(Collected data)
'''

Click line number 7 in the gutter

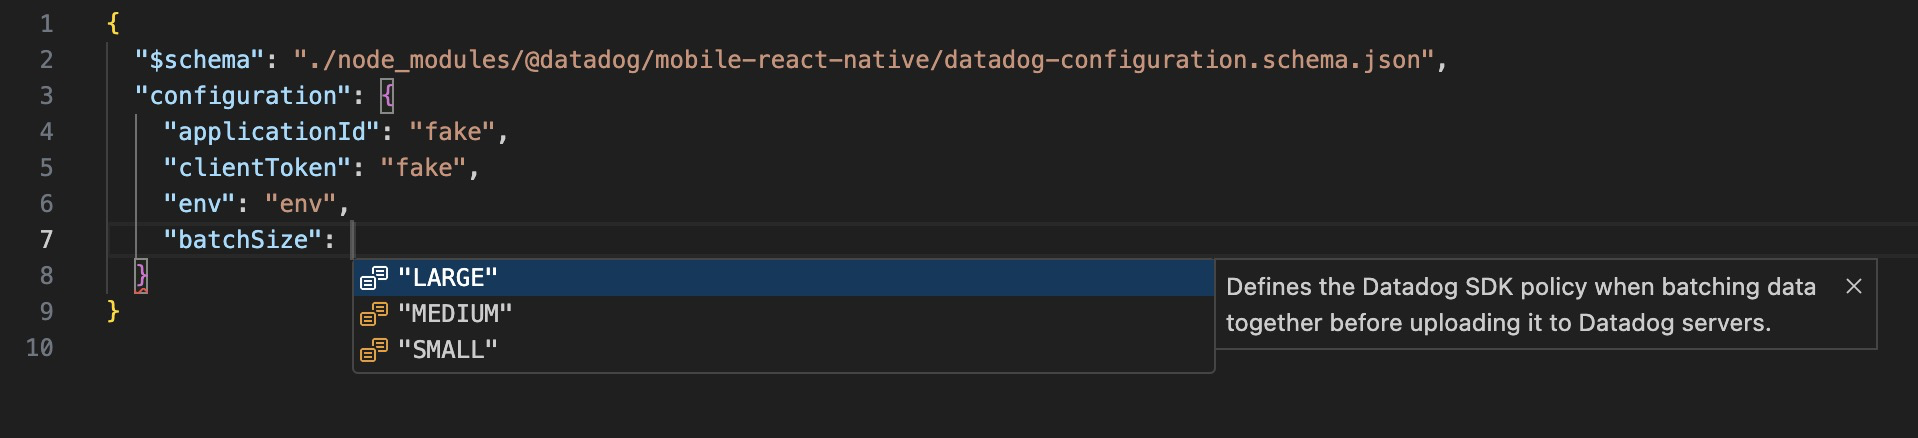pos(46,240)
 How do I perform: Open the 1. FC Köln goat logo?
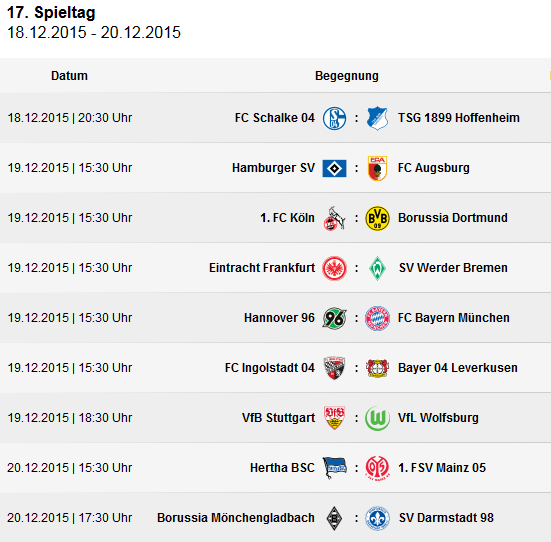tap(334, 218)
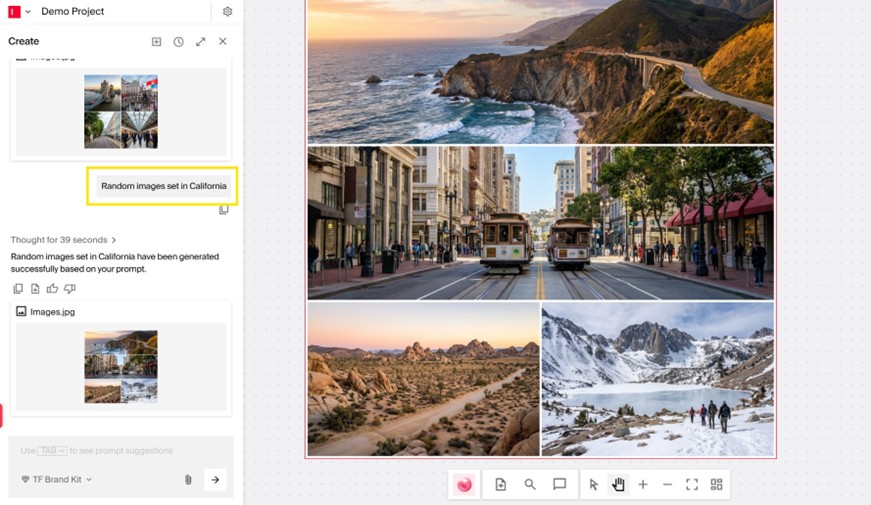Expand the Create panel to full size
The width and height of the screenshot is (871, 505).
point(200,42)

'''

**Activity**:
Transcribe the records in full and exactly. Pictures stay out.

**Solution**:
Click line number 7 in the gutter

pos(46,240)
 How do I perform: Open the 1. FC Köln goat logo?
tap(334, 218)
Expand the Create panel to full size
The width and height of the screenshot is (871, 505).
point(200,42)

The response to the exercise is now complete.